The organic light-emitting diode (OLED) is one of the most intriguing and most promising new technologies for electronic displays and lighting out there. OLEDs are like traditional light-emitting diodes, but they incorporate organic electroluminescent compounds that emit light when introduced to an electric current. Originally developed in the 1950s in France, OLEDs are used today in advanced high-contrast displays. Their low energy consumption makes them particularly attractive with today’s proliferation of electronic devices.

Although OLEDs are superior to more-conventional technologies such as liquid-crystal displays (LCDs) in terms of contrast ratio and material efficiency, they are typically manufactured by an expensive process involving glass doped with heavy metals. They are fragile and rigid as a result. To solve this problem, researchers from the Department of Materials Science and Engineering at the University of Toronto have developed a new plastic-based manufacturing method for OLEDs. The result is a more cost-effective, efficient, and flexible material.

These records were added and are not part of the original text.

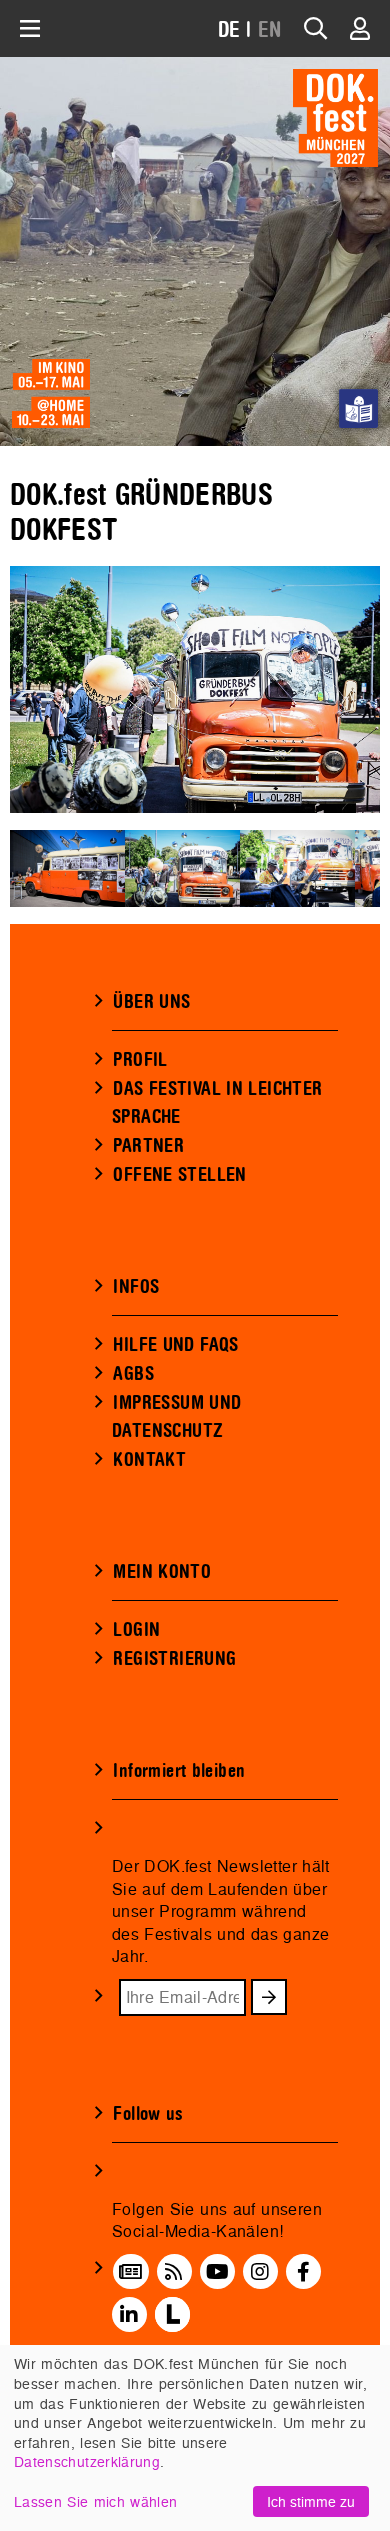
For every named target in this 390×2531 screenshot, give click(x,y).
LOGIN (136, 1630)
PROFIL (140, 1060)
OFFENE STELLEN (179, 1175)
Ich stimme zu (311, 2501)
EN (270, 30)
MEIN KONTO (162, 1572)
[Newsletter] (130, 2271)
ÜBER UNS (151, 1002)
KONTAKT (149, 1460)
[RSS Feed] (174, 2271)
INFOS (136, 1287)
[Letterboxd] (172, 2314)
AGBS (133, 1374)
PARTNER (148, 1146)
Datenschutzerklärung (87, 2461)
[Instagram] (260, 2271)
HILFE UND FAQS (175, 1345)
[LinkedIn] (129, 2315)
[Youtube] (217, 2271)
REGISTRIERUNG (174, 1659)
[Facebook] (303, 2271)
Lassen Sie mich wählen (95, 2501)
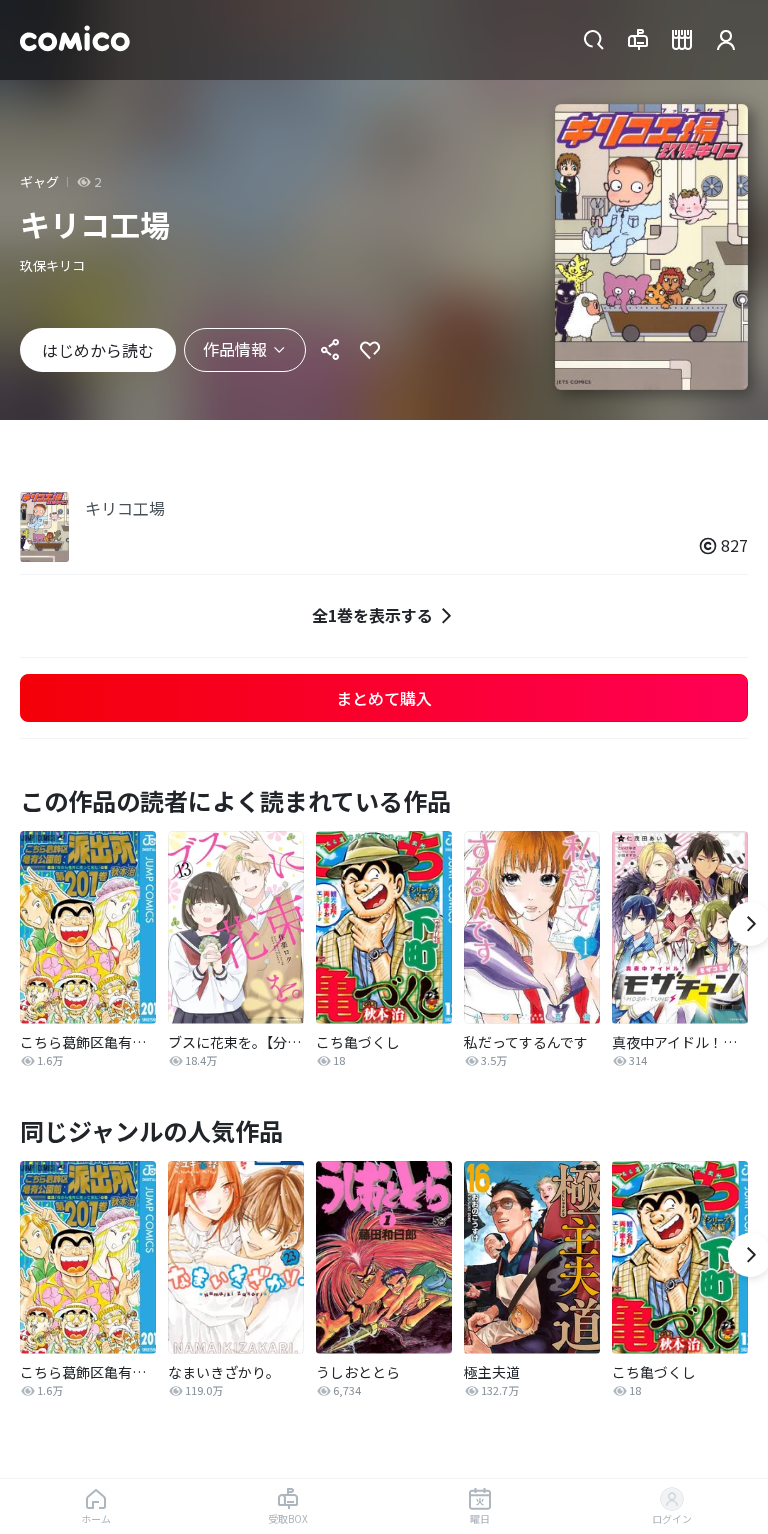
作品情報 (235, 349)
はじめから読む (98, 350)
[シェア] (330, 350)
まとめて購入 (384, 698)
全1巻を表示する (372, 615)
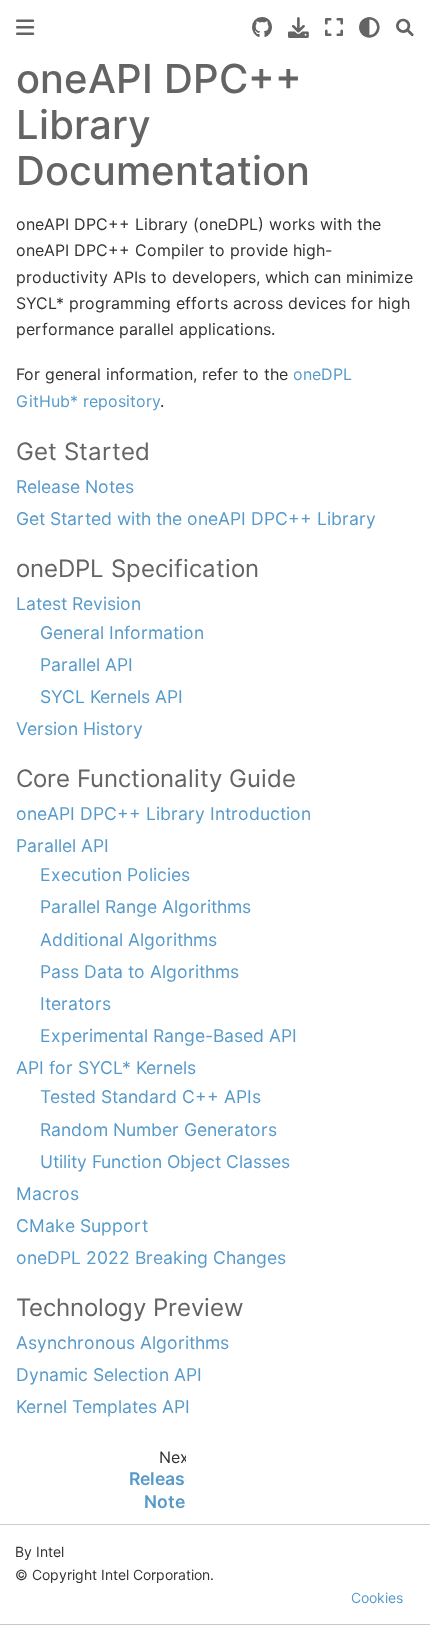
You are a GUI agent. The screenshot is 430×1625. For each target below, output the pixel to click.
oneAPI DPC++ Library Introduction (163, 813)
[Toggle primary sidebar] (25, 27)
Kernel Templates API (103, 1406)
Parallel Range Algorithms (145, 906)
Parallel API (86, 664)
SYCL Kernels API (111, 696)
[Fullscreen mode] (334, 27)
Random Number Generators (158, 1129)
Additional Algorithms (128, 939)
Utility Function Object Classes (165, 1161)
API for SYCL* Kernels (106, 1067)
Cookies (377, 1597)
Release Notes (75, 486)
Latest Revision (78, 603)
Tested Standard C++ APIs (150, 1096)
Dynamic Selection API (109, 1374)
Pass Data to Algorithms (139, 971)
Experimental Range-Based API (168, 1035)
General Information (122, 632)
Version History (79, 728)
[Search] (405, 27)
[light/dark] (369, 27)
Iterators (75, 1003)
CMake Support (82, 1225)
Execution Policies (115, 874)
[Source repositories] (262, 27)
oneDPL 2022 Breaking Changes (151, 1257)
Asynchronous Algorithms (122, 1342)
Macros (47, 1193)
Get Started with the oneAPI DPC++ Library (196, 518)
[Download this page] (298, 27)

“For years, the biggest excitement behind OLED technologies has been the potential to effectively produce them on flexible plastic,” says University of Toronto professor Zheng-Hong Lu. “This discovery unlocks the full potential of OLEDs, leading the way to energy-efficient, flexible, and impact-resistant displays.”

The applicability of OLEDs to large-area panels also makes them well-suited for lighting; several manufacturers have developed OLED light fixtures that emit evenly distributed planes of light without hot spots. And a multilayered configuration of OLEDs can deliver surprising results in multifunctional technologies. One such application is a switchable OLED panel that doubles as a transparent window. Recently developed by BASF and Philips for use in automobile roofs, the new skylight module allows clear views until illuminated—at which point it emits a homogeneous plane of light. The OLED panel is also a highly energy-efficient light source, as well as one that is less than 2 millimeters thick.

According to Felix Görth, head of Organic Light-Emitting Diodes and Organic Photovoltaics at BASF Future Business, “This combination allows the driver to enjoy a unique open-space feeling during the day and pleasantly suffuses the interior with the warm light of the transparent, highly efficient OLEDs at night.” Philips sees potential for OLEDs beyond the automobile application. “This project provides impressive evidence of new possibilities with OLEDs, and illustrates the potential of Philips’s Lumiblade OLED technology to help create innovative lighting applications that enhance people’s lives,” says Dietrich Bertram, Philips’s general manager of OLED Lighting.

If this venture is successful, architectural applications are bound to follow. Low-energy illuminating skylights, windows, and doors could be highly practical in some applications, especially given OLEDs’ potential long life. Moreover, OLED technology will facilitate a merger of the currently distinct worlds of lighting and electronic displays—enabling future physical environments that are illuminated by information.